EXERCISE OBJECTIVE:
Below are records; copy every line among them that contains the word "Follow".

═════ DATA FOR ANALYSIS ═════

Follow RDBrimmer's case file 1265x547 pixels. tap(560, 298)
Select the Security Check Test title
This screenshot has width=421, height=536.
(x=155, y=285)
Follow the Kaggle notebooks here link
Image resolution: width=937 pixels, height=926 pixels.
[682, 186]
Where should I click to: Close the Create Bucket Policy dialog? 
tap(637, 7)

═════
═════ DATA FOR ANALYSIS ═════

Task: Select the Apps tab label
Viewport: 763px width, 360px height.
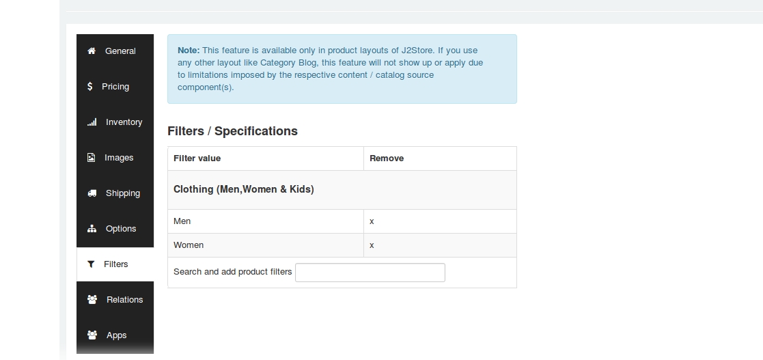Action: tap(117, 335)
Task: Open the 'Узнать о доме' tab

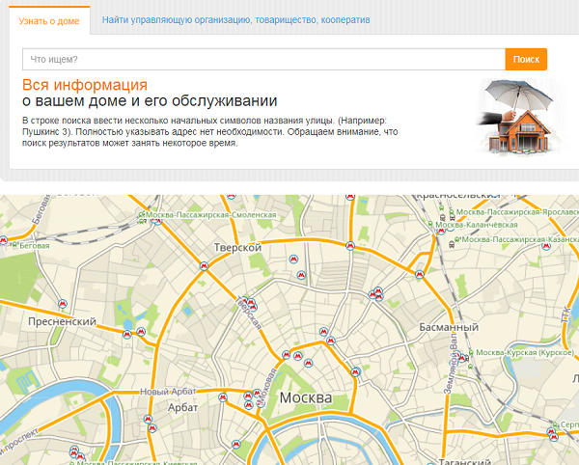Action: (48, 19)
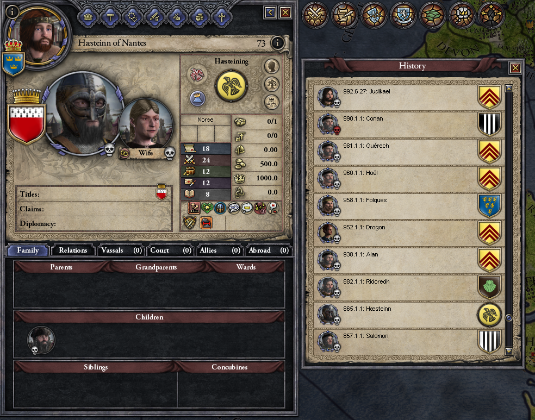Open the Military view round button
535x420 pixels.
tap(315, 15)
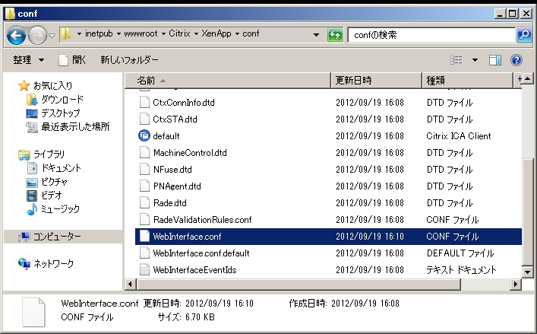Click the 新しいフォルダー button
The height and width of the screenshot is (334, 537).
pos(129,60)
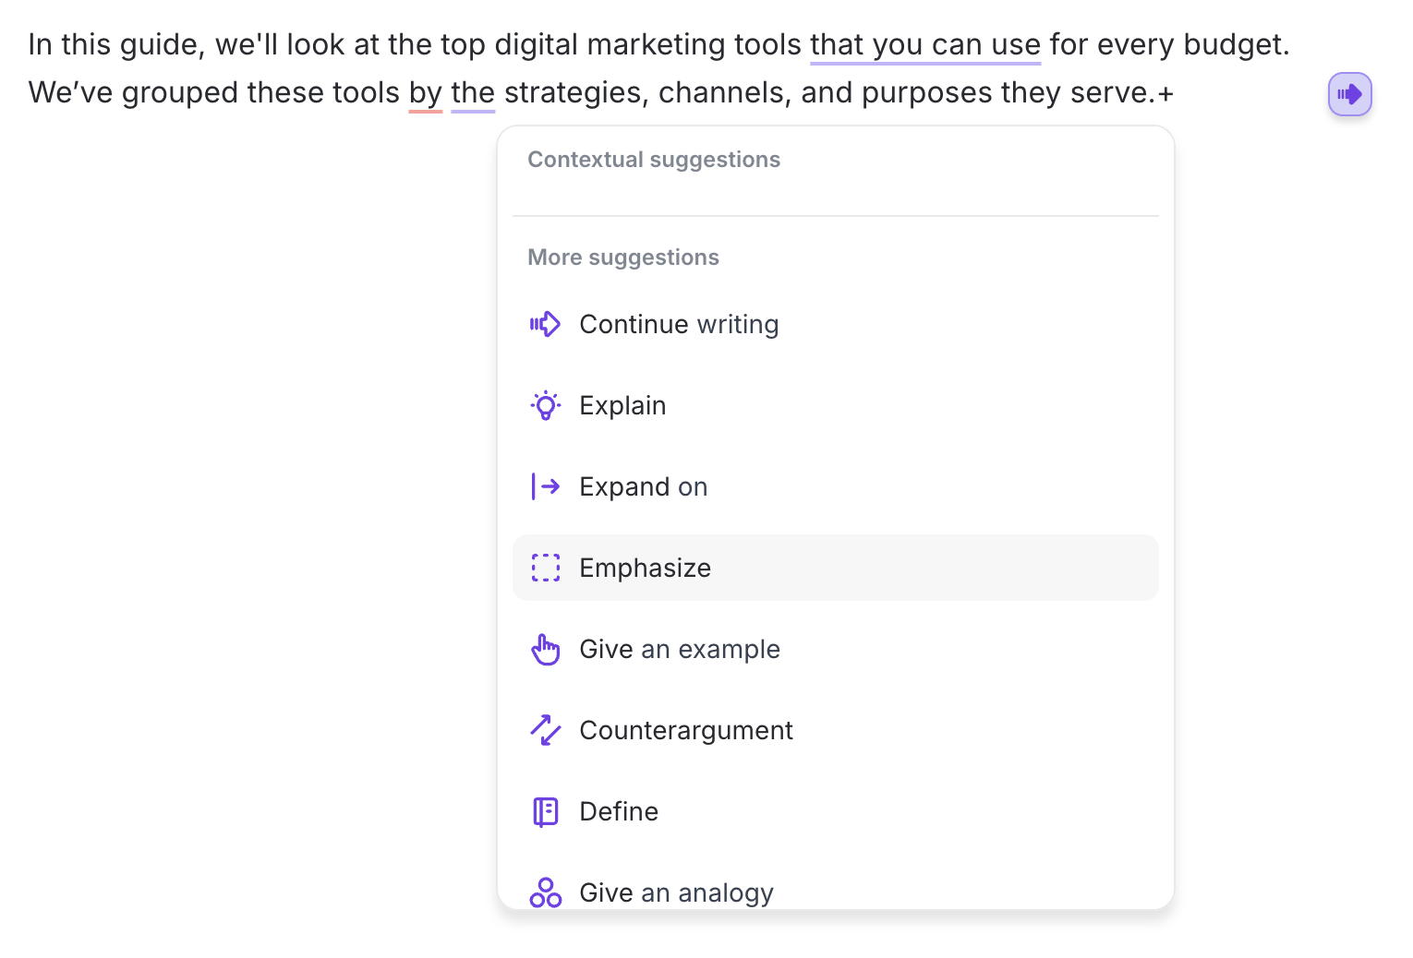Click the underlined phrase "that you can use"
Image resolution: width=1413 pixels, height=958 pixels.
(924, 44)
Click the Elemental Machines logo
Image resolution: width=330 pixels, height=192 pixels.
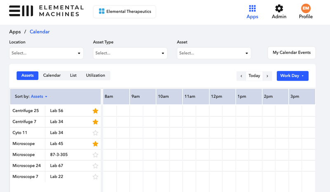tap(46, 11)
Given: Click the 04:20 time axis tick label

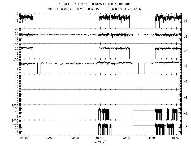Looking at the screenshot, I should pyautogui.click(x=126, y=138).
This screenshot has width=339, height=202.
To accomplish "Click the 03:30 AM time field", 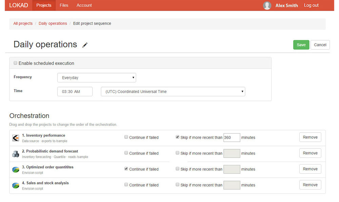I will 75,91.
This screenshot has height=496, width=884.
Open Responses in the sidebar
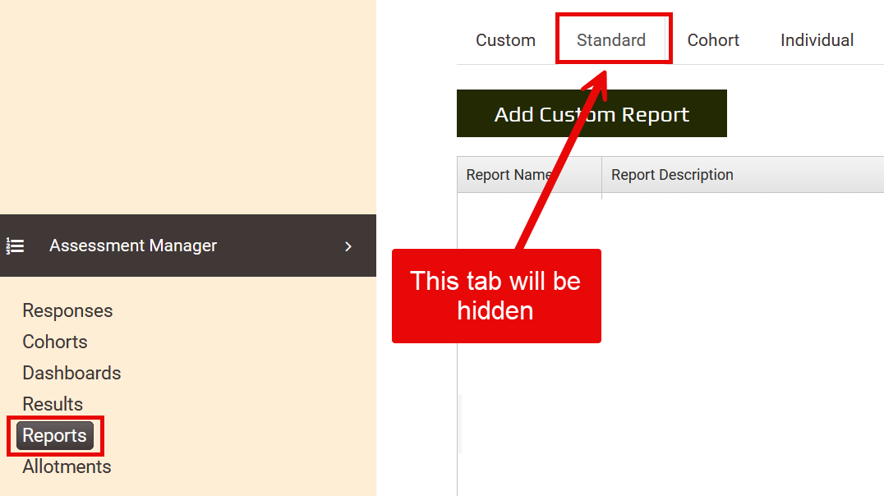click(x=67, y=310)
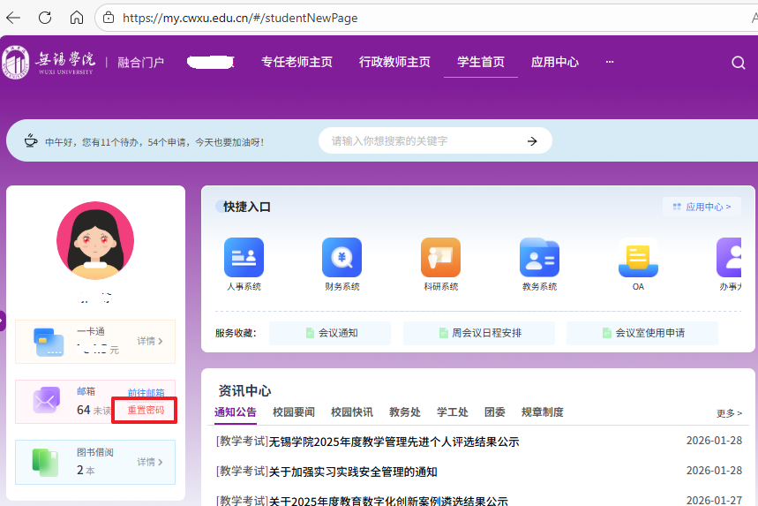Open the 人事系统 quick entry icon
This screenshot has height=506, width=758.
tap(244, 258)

═════

WRITTEN RESPONSE:
Follow RDBrimmer's case file 1265x547 pixels. tap(560, 298)
Follow the Kaggle notebooks here link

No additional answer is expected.